Détail de la salle du teatro comunale "Mario del Monaco" de Trévise

Nous voici à la Finale.
La Finale est évidemment différente des autres jours: tout le monde est sur son 31, il y a un public important, le jury occupe tout le second étage des loges. Au programme, Il matrimonio segreto, airs, ensembles, et quelques récitatifs dans l’ordre des actes.
La demi-finale avait déjà permis d’entendre quelques ensembles, et l’opinion sur les voix change: une voix peut être séduisante dans un air, et disparaître dans un ensemble; d’autres au contraire se révèlent; il faut tenir compte de la durée, de l’endurance, de la température (une chaleur de l’ordre de 40°), même si le théâtre est climatisé.
Nous avons sélectionné deux distributions, qui ont répété tout le vendredi avec le chef José Antonio Montaño qui fait partie du jury mais qui est cette fois sur scène à donner les tempi. Deux distributions savamment mélangées, qui vont se produire chacune dans le 1er acte et chacune dans le second acte. Des voix très différentes, les unes puissantes, les autres chantantes, des timbres différents, une présence différente aussi sur scène.
On sent que les chanteurs sont fatigués après cette semaine de tension, certains mêmes sont éteints, d’autres explosent, et en tous cas la confrontation est éclairante. Nous sommes chacun dans une loge et n’échangeons pas entre nous.
A 21h, les épreuves sont terminées, et nous nous retirons dans une salle du théâtre pour délibérer. La délibération est assez courte, puisqu’un seul rôle (celui du ténor) ne trouve pas son vainqueur.

Cast A: à partir de la gauche Tornatore/Macchioni/Delfino/Semenzato/Levantino/Beggi

Nous aurions pu peut-être désigner l’un des deux mais ce soir, ni Matteo Macchioni qui a fait un bon concours pourtant, ni Francisco Ruben Brito à la voix délicate faite pour l’Elisir d’amore, ne sont suffisamment convaincants pour emporter les voix du jury.
Pour les autres, moins de problèmes: il est à remarquer que tous les finalistes sont d’un niveau très correct: ils ont pour nom Dorela Cela (Albanie) et Anna Delfino (Italie) pour le rôle de Carolina, Saltanat Akhmetova (Kazakhstan) et Giulia Semenzato (Italie) pour Elisetta, Loriana Castellano (Italie) et Provvidenza Valeria Tornatore (Italie)  pour celui de Fidalma, deux conte Robinson aussi, Claudio Levantino et Andrea Zaupa (tous deux italiens) et deux italiens aussi pour Geronimo, Fabrizio Beggi et Gianluca Lentini.
Les vainqueurs, Dorela Cela, petite Carolina très bien préparée et très à l’aise en scène, Giulia Semenzato comme Elisetta, plutôt à l’aise dans les ensembles et sur scène, Loriana Castellano, belle présence, jolie voix de mezzo pour Fidalma.
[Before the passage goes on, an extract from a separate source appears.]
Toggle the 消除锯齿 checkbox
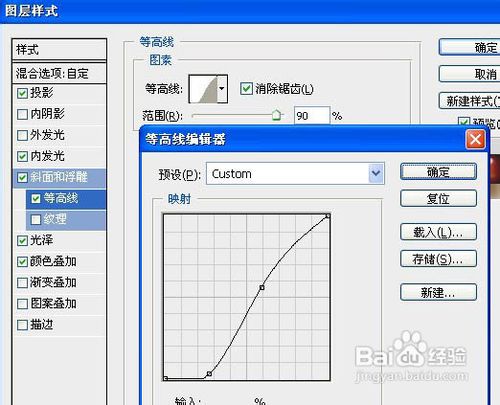The height and width of the screenshot is (405, 500). (246, 89)
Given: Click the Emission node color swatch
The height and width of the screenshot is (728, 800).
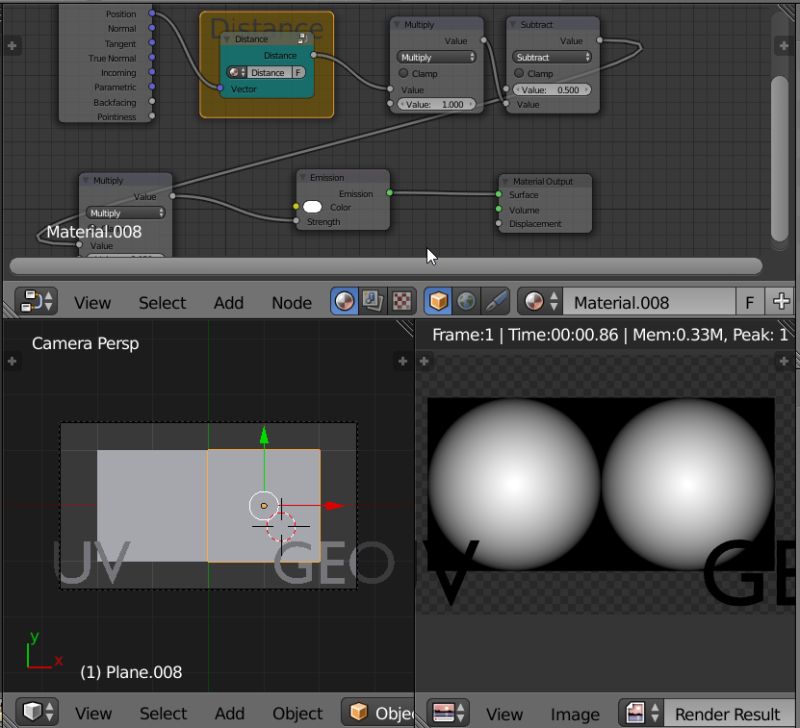Looking at the screenshot, I should tap(313, 207).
Du côté des basses, c’est Andrea Zaupa,  un véritable “numéro” sur scène qui emporte le rôle de Conte Robinson, et l’autre basse, très bouffonne et très entraînée, Fabrizio Beggi celui de Geronimo. l’autre Robinson, Claudio Levantino a un très joli timbre et a chanté de mieux en mieux tout au long de la soirée (il avait été impressionnant en éliminatoires), mais n’a ni la présence, ni l’efficacité spectaculaire de son collègue. Même chose pour l’élégant et musical Gianluca Lentini, moins prêt que son collègue Beggi.
Au total il me semble que nous avons un cast de qualité, équilibré, frais. Rendez-vous fin novembre pour voir le résultat!

Cast B: à partir de la gauche Brito/Cela/Akhmetova/Zaupa/Lentini/Castellano

Fin de soirée, entre photos pour le journal, félicitations, demandes de conseils, et surtout, un très bon repas de fin de concours, avec les finalistes, dans l’excellent restaurant de Treviso “L’incontro” connu pour son gigantesque buffet de hors d’œuvres et ses pâtes originales (je vous conseille les tagliatelles au  vin rouge…).
Ce fut une jolie semaine, comme une bulle de sérénité, de soleil, d’amitié au milieu de tous ces jeunes futures, qui sait?, stars de demain.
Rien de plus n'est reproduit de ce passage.